Dec 10, 2015
On 10 December of all days, International Human Rights Day, we thought it was hugely significant to launch our new human rights podcast resource. We call it The Rights Track and it provides sound evidence on human rights.
The project is gratefully funded by the Nuffield Foundation and features a collection of podcasts from leading scholars around the world engaged in systematic human rights research.
The podcasts are hosted by me, Todd Landman and are produced by former BBC journalist and founder of Research Podcasts, Christine Garrington.
This resource has been long in the making, and is now ready to be shared to the world. For this launch, we thought it might be good to provide some context and background to why we think this is a good idea.
Promoting and protecting human rights
In February 2016, I will have a new article appearing in the journal Human Rights Quarterly entitled Rigorous Morality: Norms, Values and the Comparative Politics of Human Rights. In it I argue that there is a strong role for empirical analysis that addresses fundamental normative questions. For us, the promotion and protection of human rights is one such area of normative focus that can and should be subjected to empirical analysis.
Since the 1980s, social scientists have developed a variety of theories, methods, and measures for comparing, assessing, and explaining the variation in human rights performance across many countries and over time.
Methods of analysis have included quantitative approaches based on the careful assembly of different kinds of human rights and human rights-related data, including data on events and violations, scales on human rights conditions, survey data on perceptions and experiences of human rights, and socio-economic and administrative statistics relating to human rights concerns. These approaches focus on the differences (or variation) in numbers as they relate to human rights and build models to explain that variation, which are then tested using advanced statistical techniques.
There have also been qualitative approaches, such as in-depth interviewing, participant observation, action research, ethnography, and narrative analysis, where the focus is on the difference ‘in kind’ of human rights experiences, interpretations, stories, impressions, and feelings among those who have suffered violations themselves or have had friends and families who have had similar experiences.
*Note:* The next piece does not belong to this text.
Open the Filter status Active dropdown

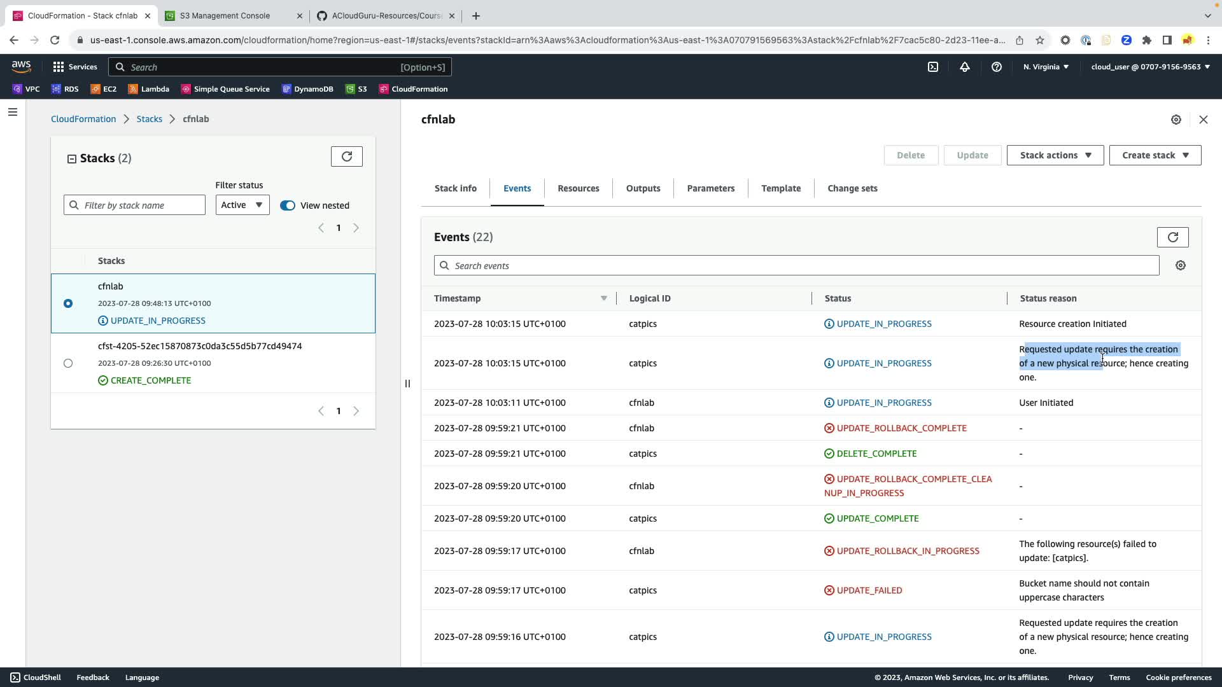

While quantitative approaches to human rights problems are primarily focussed on explanation of variation, qualitative approaches are primarily focused on understanding of human rights situations and experiences.
In either case, many scholars of human rights seek to use evidence about human rights to make strong inferences that can, and in many cases are, used for human rights advocacy.
Advancing human rights
Over the course of my research career in human rights, I have taught, researched, and applied social scientific methods of analysis to and for a wide range of human rights scholars and practitioners. In discussing this work we have been struck by the incredible passion across so many scholars for the subject and the amazing advances that have been made in the collection, analysis, and use of human rights evidence.
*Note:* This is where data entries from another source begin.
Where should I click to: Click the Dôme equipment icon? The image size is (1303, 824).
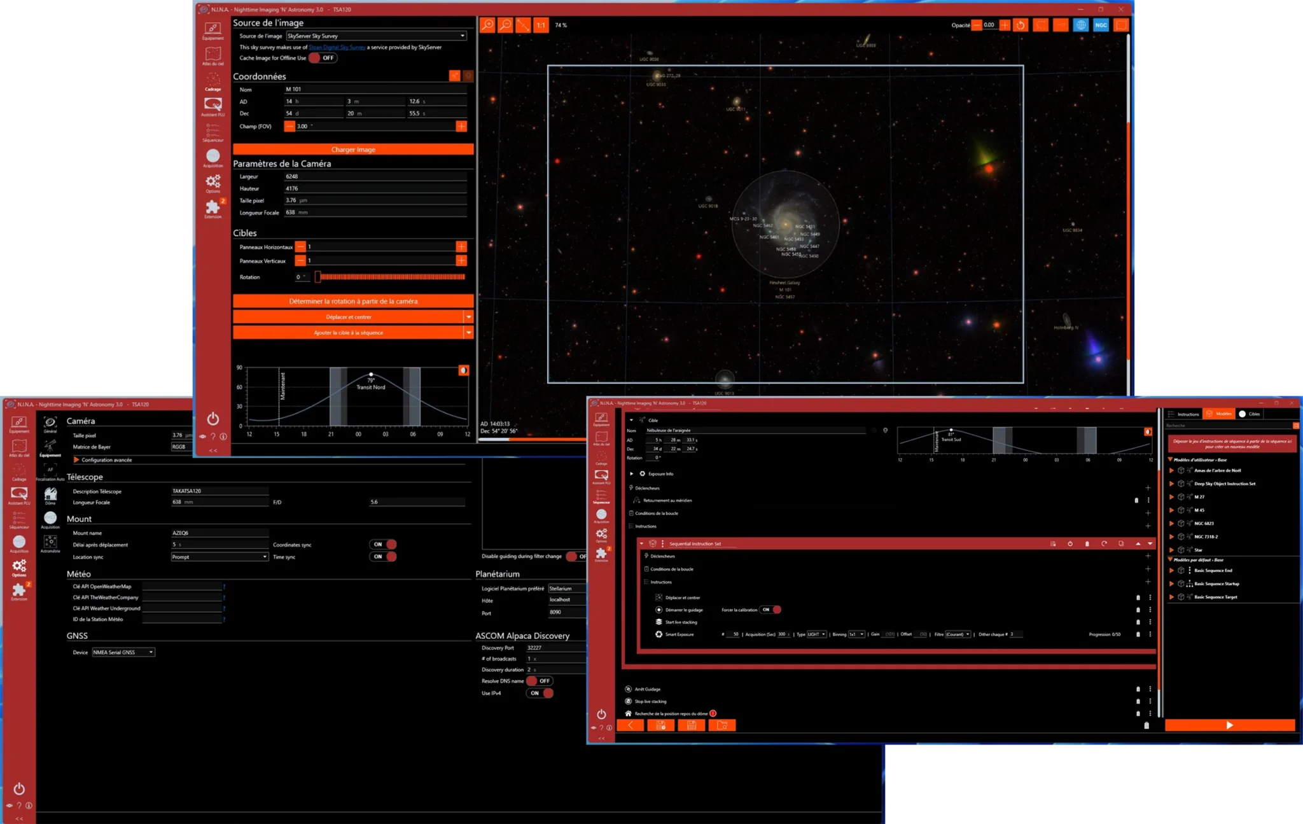[50, 495]
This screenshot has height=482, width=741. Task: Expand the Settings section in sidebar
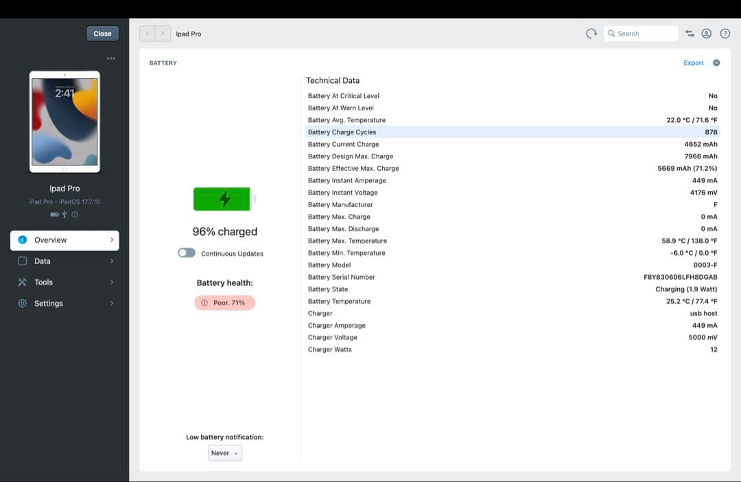(64, 304)
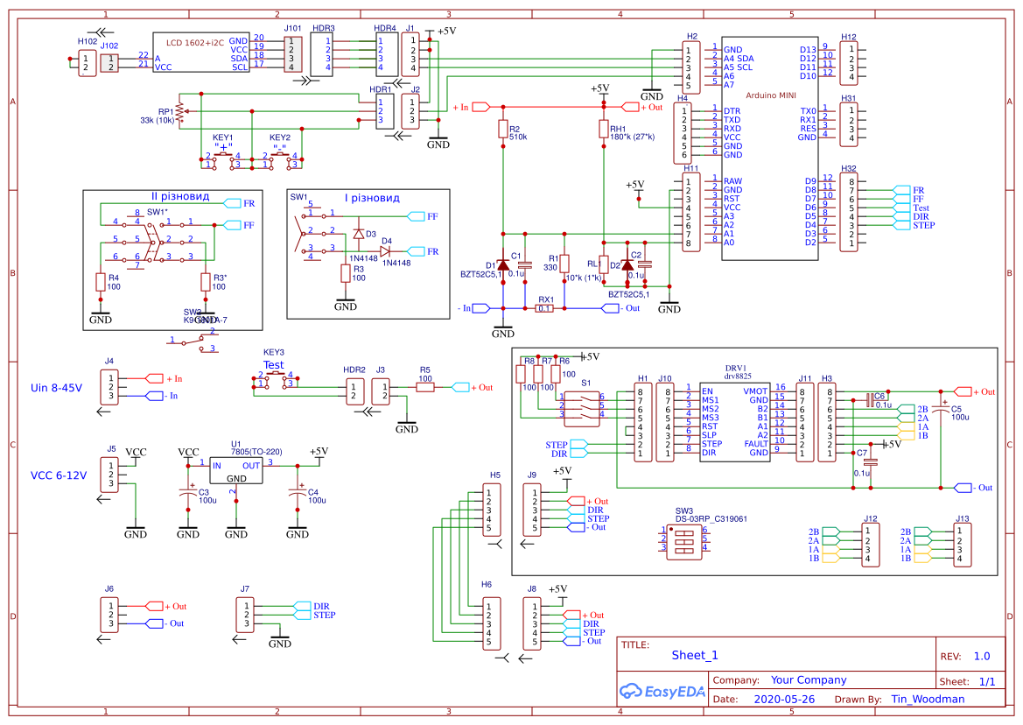Click the EasyEDA logo in the title block
Viewport: 1023px width, 725px height.
tap(662, 692)
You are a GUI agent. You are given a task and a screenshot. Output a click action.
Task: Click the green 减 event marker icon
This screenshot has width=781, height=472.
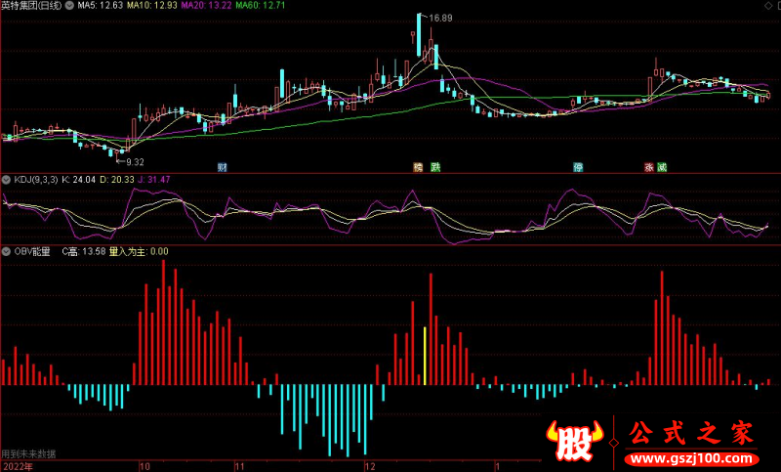661,167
The human rights movement can be traced to the abolitionist movement in the 19th Century and certainly gathered pace in the inter-war years and in the run up to the 1948 Universal Declaration of Human Rights. Since then, there has been a proliferation of international human rights law that has expanded both in depth (an increasing articulation and delineation of rights) and breadth (an increasing number of states that have ratified the international treaties).
This expansion in law and general global awareness about human rights is the fruit of much hard work from human rights advocates, practitioners, scholars, lawyers, diplomats, and national leaders who have come together in a wide range of public meetings at the local, national, and international level.
Advocacy work in human rights is often highly contested, fraught with difficulty, denial and setback, but has made tremendous advances over the course of the 20th Century. Human rights scholarship in general and social scientific analysis in particular has also made tremendous advances in the late 20th and early 21st century. There are undergraduate, postgraduate taught, and postgraduate research programmes dedicated to human rights, and scholars from these programmes go onto to do amazing things all over the world for the advance of human rights.
Connecting with wider audiences
Much of this work is disseminated through quite traditional means: classrooms, seminar sessions, academic conferences, peer reviewed journal articles, research monographs, policy papers, and advocacy documents. All of these are excellent vehicles for communicating human rights research and human rights findings; however, we feel that they nevertheless remain quite limited and often do not connect with wider audiences.
So we see The Rights Track as filling a real gap in the field of human rights research. The podcast format allows you the listener to engage with human rights research differently. You hear the scholar in his or her words. You learn about why they study what the study; how they studied what they studied; what they found out from their research and why that matters for human rights.
We have a wonderful community of scholars that we are going to share with you over the coming twelve months. They are a diverse group with a variety of different motivations for studying human rights. They have singled out a wide range of different questions that their research seeks to address and have used different research methods.
Above all,our Rights Track guests are curious and passionate about the state of human rights in the world. You will hear in their own words what has motivated them, how they have studied the world, what they have learned and why what they have learned is important for you to hear.
So, on this International Human Rights Day, we welcome you to The Rights Track. May all your evidence about human rights be sound!